È morto a 77 anni Alberto Sassi, ex attaccante originario di Correggio, ricordato da tutti con un soprannome che dice già molto di lui: “Bomba”. Un nome guadagnato grazie a un dato impressionante, soprattutto per chi ha vissuto il calcio tra professionisti e dilettanti: oltre 300 gol in carriera.
La notizia ha colpito in modo particolare la sua Correggio, dove Sassi era molto conosciuto e stimato. Nel corso della sua carriera aveva indossato diverse maglie importanti, tra cui quelle del Correggio, del Modena in Serie B e della Torres Sassari. Era un attaccante con grande istinto sotto porta, uno di quelli che magari non diventano un simbolo nazionale, ma restano indimenticabili per chi ha condiviso con loro stadi, domeniche e ricordi di provincia.

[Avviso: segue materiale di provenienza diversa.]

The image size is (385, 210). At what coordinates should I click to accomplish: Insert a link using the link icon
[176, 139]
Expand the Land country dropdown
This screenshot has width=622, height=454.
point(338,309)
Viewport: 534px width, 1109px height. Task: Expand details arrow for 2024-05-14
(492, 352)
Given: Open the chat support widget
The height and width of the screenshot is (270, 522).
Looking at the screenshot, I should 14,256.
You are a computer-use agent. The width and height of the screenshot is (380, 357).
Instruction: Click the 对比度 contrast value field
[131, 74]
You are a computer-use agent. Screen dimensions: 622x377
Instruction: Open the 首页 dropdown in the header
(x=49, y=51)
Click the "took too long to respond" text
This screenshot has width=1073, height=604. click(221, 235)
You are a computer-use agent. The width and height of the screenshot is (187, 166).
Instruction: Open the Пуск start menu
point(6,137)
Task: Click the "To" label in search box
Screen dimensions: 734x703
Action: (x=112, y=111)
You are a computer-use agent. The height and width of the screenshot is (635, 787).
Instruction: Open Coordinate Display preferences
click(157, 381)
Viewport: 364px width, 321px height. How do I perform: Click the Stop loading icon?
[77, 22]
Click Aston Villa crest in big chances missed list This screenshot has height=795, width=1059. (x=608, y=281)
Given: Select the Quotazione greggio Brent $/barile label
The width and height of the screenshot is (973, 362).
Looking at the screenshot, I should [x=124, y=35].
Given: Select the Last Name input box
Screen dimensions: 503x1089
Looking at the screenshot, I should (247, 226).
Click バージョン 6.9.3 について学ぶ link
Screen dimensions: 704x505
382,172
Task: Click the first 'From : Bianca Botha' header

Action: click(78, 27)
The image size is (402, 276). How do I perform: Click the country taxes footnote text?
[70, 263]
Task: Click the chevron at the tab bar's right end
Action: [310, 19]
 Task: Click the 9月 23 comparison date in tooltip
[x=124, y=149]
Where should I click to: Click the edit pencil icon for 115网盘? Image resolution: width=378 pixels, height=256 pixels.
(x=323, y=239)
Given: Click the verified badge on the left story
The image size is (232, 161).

Per capire bene il contesto, bisogna ricordare che il cosiddetto “calcio minore” in Italia ha sempre avuto un peso enorme nella cultura sportiva del Paese. Non parliamo solo di categorie inferiori, ma di un mondo fatto di passione autentica, campi difficili, tifoserie fedeli e giocatori che spesso diventano vere leggende locali. Alberto Sassi apparteneva proprio a questa dimensione: meno visibilità rispetto ai grandi campioni della Serie A, ma un impatto fortissimo nelle comunità e nelle piazze dove ha giocato.
La sua scomparsa lascia nel dolore la moglie Anna, i figli Francesca e Federico, i nipoti e tutti i familiari. La camera ardente è stata allestita al cimitero di Correggio, mentre i funerali si terranno domani mattina alle 10 presso il cimitero urbano del paese. La famiglia ha anche ringraziato la dottoressa Federica Fantuzzi per l’assistenza ricevuta e ha indicato la Croce Verde di Reggio Emilia come possibile destinataria di eventuali offerte.
A mio parere, storie come quella di Alberto Sassi ricordano una cosa importante: il valore di un calciatore non si misura solo con i trofei più famosi o con la notorietà televisiva. Esistono giocatori che diventano simboli di un territorio, di un’epoca e di un modo più genuino di vivere il calcio. E spesso sono proprio loro a lasciare il ricordo più autentico.
Un dettaglio interessante è proprio il soprannome “Bomba”, che nel calcio non viene dato per caso. È il tipo di nome che nasce dal campo, dalle reti segnate, dall’impatto che un attaccante ha sulle partite e sulla memoria dei tifosi. E oltre 300 gol spiegano perfettamente perché quel nome gli sia rimasto addosso per tutta la vita.
Insomma, con Alberto Sassi se ne va una leggenda del calcio di provincia, di quello vero, vissuto con il cuore. E per chi ama questo sport, anche lontano dalle prime pagine, è una perdita che pesa tantissimo.